For the entries below, the expected answer is the line with "Tap the silver skull pirate coin symbol", the line with "Screen dimensions: 1739x803", and every line between them, exactly as written, and nothing more.

::: EXERCISE MATERIAL :::

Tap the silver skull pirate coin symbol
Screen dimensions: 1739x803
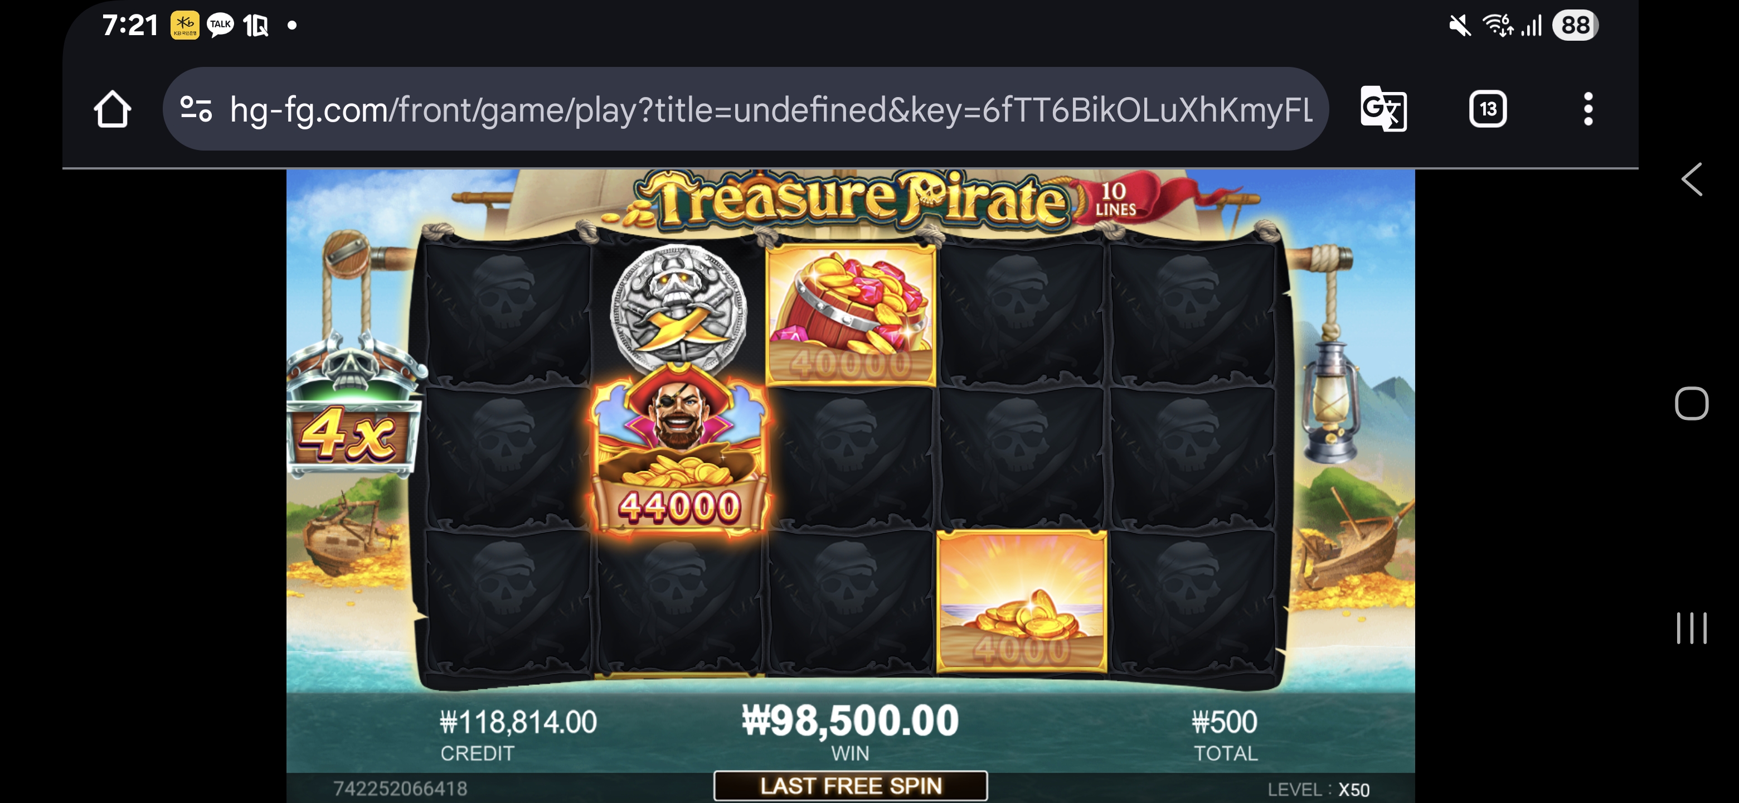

:::
::: EXERCISE MATERIAL :::

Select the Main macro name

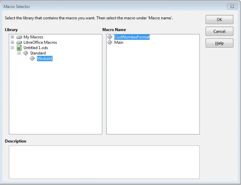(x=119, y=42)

:::
::: EXERCISE MATERIAL :::

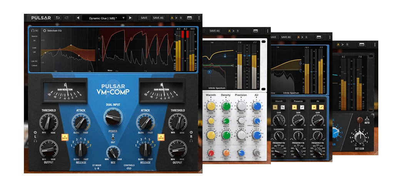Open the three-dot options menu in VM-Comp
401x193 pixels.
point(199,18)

:::

RESPONSE AREA
Tap the silver skull pirate coin symbol
Screen dimensions: 1739x803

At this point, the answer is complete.